No wrong answers in students’ tzedakah homework

Students at Saul Mirowitz Jewish Community School check out a camera crew filming at the school for Givable. During March, eighth grade students at Mirowitz are using Givable, an online giving platform, to select charities each weekday to receive a donation.


Earlier this month, Halle Wasserman, an eighth grade student at Saul Mirowitz Jewish Community School, had a choice to make: Should she donate to Giant Steps of St. Louis, a therapeutic school and camp for children with autism, or to the St. Louis chapter of Autism Speaks, an organization that promotes advocacy and research?

She read about each local organization and then decided how she wanted to direct her donation on a new online platform called Givable

Michael Staenberg, a local philanthropist, started the nonprofit organization about a year ago as a way “to get everyone involved and have small change make a big difference.”

He thought of it as a modern version of the tzedakah box. 

Each weekday in March, each of the 15 eighth-graders at Saul Mirowitz is given 50 cents, provided by a group of donors. The students’ homework: to make a choice between two local organizations that have a similar cause.

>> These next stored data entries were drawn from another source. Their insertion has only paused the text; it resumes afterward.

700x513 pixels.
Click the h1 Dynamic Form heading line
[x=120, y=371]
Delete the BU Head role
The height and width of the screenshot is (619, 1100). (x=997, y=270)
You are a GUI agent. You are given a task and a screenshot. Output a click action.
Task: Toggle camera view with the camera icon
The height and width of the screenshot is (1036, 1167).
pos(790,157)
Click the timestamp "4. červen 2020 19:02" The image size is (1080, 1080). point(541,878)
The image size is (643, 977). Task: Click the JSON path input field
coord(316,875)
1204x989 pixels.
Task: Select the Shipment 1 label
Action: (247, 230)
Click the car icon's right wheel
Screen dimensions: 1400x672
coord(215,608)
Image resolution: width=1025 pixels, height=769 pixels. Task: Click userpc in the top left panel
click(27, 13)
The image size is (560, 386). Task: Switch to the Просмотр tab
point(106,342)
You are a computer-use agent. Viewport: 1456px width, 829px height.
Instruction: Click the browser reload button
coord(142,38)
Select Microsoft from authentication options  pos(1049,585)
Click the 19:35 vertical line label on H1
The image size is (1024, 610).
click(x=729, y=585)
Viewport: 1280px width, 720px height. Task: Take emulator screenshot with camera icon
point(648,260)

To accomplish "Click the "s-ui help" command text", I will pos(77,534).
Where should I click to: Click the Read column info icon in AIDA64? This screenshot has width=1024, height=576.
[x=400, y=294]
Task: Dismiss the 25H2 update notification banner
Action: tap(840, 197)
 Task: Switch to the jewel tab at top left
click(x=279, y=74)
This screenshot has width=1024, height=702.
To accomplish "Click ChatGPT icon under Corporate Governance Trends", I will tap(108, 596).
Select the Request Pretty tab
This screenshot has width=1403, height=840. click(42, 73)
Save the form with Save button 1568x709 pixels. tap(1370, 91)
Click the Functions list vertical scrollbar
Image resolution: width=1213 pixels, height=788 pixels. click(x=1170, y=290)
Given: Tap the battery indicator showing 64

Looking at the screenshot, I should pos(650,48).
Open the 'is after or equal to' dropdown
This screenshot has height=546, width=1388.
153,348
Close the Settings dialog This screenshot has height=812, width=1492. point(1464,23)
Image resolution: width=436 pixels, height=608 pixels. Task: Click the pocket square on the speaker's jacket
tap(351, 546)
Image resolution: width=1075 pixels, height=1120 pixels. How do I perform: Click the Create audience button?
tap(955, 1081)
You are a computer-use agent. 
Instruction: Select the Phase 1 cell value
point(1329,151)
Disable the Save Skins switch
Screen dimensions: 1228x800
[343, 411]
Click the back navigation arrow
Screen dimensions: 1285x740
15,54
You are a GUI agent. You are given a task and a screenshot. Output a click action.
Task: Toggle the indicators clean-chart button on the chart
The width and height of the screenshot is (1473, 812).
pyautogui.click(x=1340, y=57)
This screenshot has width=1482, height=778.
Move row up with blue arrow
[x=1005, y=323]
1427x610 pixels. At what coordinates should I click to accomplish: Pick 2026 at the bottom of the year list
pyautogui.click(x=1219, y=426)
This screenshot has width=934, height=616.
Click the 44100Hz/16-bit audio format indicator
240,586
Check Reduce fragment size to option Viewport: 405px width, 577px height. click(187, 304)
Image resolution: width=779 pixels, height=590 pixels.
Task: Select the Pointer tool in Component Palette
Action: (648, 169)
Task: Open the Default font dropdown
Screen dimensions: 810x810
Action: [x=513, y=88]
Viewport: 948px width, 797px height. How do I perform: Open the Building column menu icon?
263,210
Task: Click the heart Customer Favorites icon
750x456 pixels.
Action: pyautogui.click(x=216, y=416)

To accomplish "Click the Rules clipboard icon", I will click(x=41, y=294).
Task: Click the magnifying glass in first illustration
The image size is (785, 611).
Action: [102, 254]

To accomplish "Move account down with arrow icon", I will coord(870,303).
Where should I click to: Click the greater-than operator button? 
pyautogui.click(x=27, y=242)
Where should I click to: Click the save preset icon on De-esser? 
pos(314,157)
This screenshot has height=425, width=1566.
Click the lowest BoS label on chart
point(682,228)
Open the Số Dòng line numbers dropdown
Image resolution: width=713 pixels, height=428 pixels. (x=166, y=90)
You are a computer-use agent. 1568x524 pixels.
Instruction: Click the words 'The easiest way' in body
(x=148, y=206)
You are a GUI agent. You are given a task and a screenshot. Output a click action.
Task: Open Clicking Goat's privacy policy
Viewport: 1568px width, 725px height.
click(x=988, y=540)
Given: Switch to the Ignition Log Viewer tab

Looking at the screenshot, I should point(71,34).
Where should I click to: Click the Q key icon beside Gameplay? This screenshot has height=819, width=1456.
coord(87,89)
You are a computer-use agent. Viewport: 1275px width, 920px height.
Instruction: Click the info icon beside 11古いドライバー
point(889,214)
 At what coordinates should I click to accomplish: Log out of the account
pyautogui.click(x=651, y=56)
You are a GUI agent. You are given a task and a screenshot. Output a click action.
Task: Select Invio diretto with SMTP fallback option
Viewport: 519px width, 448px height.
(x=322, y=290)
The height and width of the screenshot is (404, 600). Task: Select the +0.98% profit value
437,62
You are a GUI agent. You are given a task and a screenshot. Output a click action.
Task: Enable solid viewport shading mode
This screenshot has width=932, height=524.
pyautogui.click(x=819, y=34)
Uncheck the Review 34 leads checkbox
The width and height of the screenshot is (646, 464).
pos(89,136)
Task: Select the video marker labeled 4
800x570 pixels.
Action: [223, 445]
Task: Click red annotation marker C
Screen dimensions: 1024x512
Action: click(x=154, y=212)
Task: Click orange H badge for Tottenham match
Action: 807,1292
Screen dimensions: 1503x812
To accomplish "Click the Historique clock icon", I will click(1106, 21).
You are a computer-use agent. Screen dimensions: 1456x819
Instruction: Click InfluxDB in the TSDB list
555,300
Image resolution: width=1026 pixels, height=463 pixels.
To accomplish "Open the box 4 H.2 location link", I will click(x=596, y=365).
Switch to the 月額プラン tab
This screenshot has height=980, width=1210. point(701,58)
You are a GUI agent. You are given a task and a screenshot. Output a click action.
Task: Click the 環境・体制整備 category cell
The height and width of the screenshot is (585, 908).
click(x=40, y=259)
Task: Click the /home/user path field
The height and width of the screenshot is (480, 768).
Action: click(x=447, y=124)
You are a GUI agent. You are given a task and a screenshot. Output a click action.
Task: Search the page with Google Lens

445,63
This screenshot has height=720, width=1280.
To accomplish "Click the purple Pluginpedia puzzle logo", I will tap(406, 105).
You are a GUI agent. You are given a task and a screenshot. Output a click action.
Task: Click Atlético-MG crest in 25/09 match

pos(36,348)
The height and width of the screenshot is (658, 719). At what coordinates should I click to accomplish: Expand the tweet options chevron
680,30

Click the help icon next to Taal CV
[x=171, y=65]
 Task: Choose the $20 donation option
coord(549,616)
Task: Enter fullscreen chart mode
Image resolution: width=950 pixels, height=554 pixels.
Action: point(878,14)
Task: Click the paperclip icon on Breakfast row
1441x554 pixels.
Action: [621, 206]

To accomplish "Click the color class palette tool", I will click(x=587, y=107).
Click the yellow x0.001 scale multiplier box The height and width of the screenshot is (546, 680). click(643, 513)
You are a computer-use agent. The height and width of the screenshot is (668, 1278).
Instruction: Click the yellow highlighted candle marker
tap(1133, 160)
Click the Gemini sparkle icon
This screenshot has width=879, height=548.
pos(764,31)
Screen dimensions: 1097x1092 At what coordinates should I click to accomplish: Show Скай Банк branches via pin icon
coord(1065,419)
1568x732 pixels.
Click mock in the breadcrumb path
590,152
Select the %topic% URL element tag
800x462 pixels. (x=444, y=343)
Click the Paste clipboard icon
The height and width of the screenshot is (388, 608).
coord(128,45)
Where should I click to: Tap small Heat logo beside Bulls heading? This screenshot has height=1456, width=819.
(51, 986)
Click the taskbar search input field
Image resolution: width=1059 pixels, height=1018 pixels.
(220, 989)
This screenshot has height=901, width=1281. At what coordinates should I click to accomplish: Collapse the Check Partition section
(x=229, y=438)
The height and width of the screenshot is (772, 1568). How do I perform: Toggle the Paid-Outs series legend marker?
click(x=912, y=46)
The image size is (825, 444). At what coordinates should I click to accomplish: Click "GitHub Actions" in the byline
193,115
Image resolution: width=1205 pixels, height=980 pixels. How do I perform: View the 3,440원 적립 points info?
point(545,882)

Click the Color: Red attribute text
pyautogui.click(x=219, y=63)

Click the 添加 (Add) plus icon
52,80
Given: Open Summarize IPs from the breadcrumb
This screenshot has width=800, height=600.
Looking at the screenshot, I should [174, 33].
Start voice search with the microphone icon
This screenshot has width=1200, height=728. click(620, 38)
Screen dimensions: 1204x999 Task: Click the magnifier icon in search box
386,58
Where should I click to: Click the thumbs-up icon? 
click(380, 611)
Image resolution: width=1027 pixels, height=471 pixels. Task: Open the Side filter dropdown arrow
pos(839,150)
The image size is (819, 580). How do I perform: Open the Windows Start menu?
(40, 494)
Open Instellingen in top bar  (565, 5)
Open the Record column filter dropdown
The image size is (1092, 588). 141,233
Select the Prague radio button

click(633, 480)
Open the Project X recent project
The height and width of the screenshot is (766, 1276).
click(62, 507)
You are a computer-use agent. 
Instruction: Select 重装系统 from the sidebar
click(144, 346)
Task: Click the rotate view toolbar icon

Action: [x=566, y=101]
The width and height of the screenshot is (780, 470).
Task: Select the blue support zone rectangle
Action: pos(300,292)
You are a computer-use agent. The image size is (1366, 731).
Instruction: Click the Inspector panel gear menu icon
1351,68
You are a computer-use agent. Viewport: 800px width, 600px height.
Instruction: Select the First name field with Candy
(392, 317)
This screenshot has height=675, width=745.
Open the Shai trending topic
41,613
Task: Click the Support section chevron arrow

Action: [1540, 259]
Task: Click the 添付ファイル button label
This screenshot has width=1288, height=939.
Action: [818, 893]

The goal is to teach kids “good habits and how it makes you feel good to give,” said Staenberg, a St. Louis real estate developer who is Jewish and provided $500,000 to start Givable, according to the organization. He also recently donated $1 million to Jewish Federation of St. Louis. 

On, users sign up for a rate they would like to give, such as 25 cents each weekday, totaling $8 per month. The organization highlights two organizations each day. 

Staenberg describes the selected nonprofits as “orphans” in that they are smaller, local organizations that “most people don’t know about. A couple of thousand people donating 50 cents on a given day could make a big difference, he said.

The organization plans to launch a website for Denver and eventually expand to other cities, always working with local organizations.

Halle said she decided to donate to Giant Steps “because it can affect” children with autism “right now,” whereas research and advocacy doesn’t necessarily have the same immediacy.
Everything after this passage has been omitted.